**TASK GOAL**: All entries that follow are to be printed exactly as written.

** Opening STORED DATA block **

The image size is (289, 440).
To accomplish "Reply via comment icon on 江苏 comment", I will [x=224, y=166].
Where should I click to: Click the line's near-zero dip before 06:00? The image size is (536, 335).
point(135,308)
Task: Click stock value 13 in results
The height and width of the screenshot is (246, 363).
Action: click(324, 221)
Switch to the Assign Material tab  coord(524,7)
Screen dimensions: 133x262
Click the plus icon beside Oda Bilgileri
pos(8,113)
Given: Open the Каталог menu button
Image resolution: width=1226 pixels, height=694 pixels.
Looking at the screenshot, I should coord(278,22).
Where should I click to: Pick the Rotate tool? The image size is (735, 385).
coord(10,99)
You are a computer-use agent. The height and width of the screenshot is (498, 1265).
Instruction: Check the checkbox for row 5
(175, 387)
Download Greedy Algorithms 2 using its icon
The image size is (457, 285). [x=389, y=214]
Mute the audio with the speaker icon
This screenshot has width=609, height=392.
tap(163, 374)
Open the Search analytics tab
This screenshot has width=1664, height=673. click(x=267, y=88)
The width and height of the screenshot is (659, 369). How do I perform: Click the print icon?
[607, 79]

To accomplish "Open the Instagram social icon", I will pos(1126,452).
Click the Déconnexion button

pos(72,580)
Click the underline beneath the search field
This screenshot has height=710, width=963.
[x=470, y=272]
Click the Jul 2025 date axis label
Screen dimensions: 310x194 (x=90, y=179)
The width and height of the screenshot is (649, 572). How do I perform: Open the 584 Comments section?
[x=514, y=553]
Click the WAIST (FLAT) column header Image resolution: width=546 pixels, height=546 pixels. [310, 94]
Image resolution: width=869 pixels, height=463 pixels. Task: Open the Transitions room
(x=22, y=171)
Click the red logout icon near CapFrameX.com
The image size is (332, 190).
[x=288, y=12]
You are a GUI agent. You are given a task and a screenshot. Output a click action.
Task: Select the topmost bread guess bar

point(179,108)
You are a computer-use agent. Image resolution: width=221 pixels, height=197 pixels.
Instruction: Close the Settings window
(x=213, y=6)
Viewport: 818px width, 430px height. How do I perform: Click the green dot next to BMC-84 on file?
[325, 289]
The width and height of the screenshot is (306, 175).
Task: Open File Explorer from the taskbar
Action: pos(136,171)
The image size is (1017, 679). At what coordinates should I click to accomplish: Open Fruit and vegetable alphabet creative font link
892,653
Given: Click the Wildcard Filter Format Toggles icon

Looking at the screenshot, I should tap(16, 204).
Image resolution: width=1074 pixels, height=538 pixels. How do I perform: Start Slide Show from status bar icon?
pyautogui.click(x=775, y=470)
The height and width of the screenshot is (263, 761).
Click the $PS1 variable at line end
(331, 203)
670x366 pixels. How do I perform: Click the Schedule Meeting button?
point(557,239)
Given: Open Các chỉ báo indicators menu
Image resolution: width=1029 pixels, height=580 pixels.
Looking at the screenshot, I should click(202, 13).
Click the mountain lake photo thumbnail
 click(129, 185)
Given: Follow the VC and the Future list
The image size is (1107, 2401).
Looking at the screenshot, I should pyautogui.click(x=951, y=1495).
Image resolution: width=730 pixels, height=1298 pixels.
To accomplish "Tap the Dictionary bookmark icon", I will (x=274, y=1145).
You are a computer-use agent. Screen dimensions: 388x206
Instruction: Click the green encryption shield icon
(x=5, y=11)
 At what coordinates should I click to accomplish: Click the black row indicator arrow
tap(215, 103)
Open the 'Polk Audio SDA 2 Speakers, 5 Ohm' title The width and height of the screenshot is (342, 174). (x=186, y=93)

** Closing STORED DATA block **

**RESPONSE FOR THIS EXERCISE**:
The image size is (289, 440).
To accomplish "Reply via comment icon on 江苏 comment", I will [x=224, y=166].
Where should I click to: Click the line's near-zero dip before 06:00? The image size is (536, 335).
point(135,308)
Task: Click stock value 13 in results
The height and width of the screenshot is (246, 363).
Action: click(324, 221)
Switch to the Assign Material tab  coord(524,7)
Screen dimensions: 133x262
Click the plus icon beside Oda Bilgileri
pos(8,113)
Given: Open the Каталог menu button
Image resolution: width=1226 pixels, height=694 pixels.
Looking at the screenshot, I should coord(278,22).
Where should I click to: Pick the Rotate tool? The image size is (735, 385).
coord(10,99)
You are a computer-use agent. The height and width of the screenshot is (498, 1265).
Instruction: Check the checkbox for row 5
(175, 387)
Download Greedy Algorithms 2 using its icon
The image size is (457, 285). [x=389, y=214]
Mute the audio with the speaker icon
This screenshot has width=609, height=392.
tap(163, 374)
Open the Search analytics tab
This screenshot has width=1664, height=673. click(x=267, y=88)
The width and height of the screenshot is (659, 369). How do I perform: Click the print icon?
[607, 79]

To accomplish "Open the Instagram social icon", I will pos(1126,452).
Click the Déconnexion button

pos(72,580)
Click the underline beneath the search field
This screenshot has height=710, width=963.
[x=470, y=272]
Click the Jul 2025 date axis label
Screen dimensions: 310x194 (x=90, y=179)
The width and height of the screenshot is (649, 572). How do I perform: Open the 584 Comments section?
[x=514, y=553]
Click the WAIST (FLAT) column header Image resolution: width=546 pixels, height=546 pixels. [310, 94]
Image resolution: width=869 pixels, height=463 pixels. Task: Open the Transitions room
(x=22, y=171)
Click the red logout icon near CapFrameX.com
The image size is (332, 190).
[x=288, y=12]
You are a GUI agent. You are given a task and a screenshot. Output a click action.
Task: Select the topmost bread guess bar

point(179,108)
You are a computer-use agent. Image resolution: width=221 pixels, height=197 pixels.
Instruction: Close the Settings window
(x=213, y=6)
Viewport: 818px width, 430px height. How do I perform: Click the green dot next to BMC-84 on file?
[325, 289]
The width and height of the screenshot is (306, 175).
Task: Open File Explorer from the taskbar
Action: pos(136,171)
The image size is (1017, 679). At what coordinates should I click to accomplish: Open Fruit and vegetable alphabet creative font link
892,653
Given: Click the Wildcard Filter Format Toggles icon

Looking at the screenshot, I should tap(16, 204).
Image resolution: width=1074 pixels, height=538 pixels. How do I perform: Start Slide Show from status bar icon?
pyautogui.click(x=775, y=470)
The height and width of the screenshot is (263, 761).
Click the $PS1 variable at line end
(331, 203)
670x366 pixels. How do I perform: Click the Schedule Meeting button?
point(557,239)
Given: Open Các chỉ báo indicators menu
Image resolution: width=1029 pixels, height=580 pixels.
Looking at the screenshot, I should click(202, 13).
Click the mountain lake photo thumbnail
 click(129, 185)
Given: Follow the VC and the Future list
The image size is (1107, 2401).
Looking at the screenshot, I should pyautogui.click(x=951, y=1495).
Image resolution: width=730 pixels, height=1298 pixels.
To accomplish "Tap the Dictionary bookmark icon", I will (x=274, y=1145).
You are a computer-use agent. Screen dimensions: 388x206
Instruction: Click the green encryption shield icon
(x=5, y=11)
 At what coordinates should I click to accomplish: Click the black row indicator arrow
tap(215, 103)
Open the 'Polk Audio SDA 2 Speakers, 5 Ohm' title The width and height of the screenshot is (342, 174). (x=186, y=93)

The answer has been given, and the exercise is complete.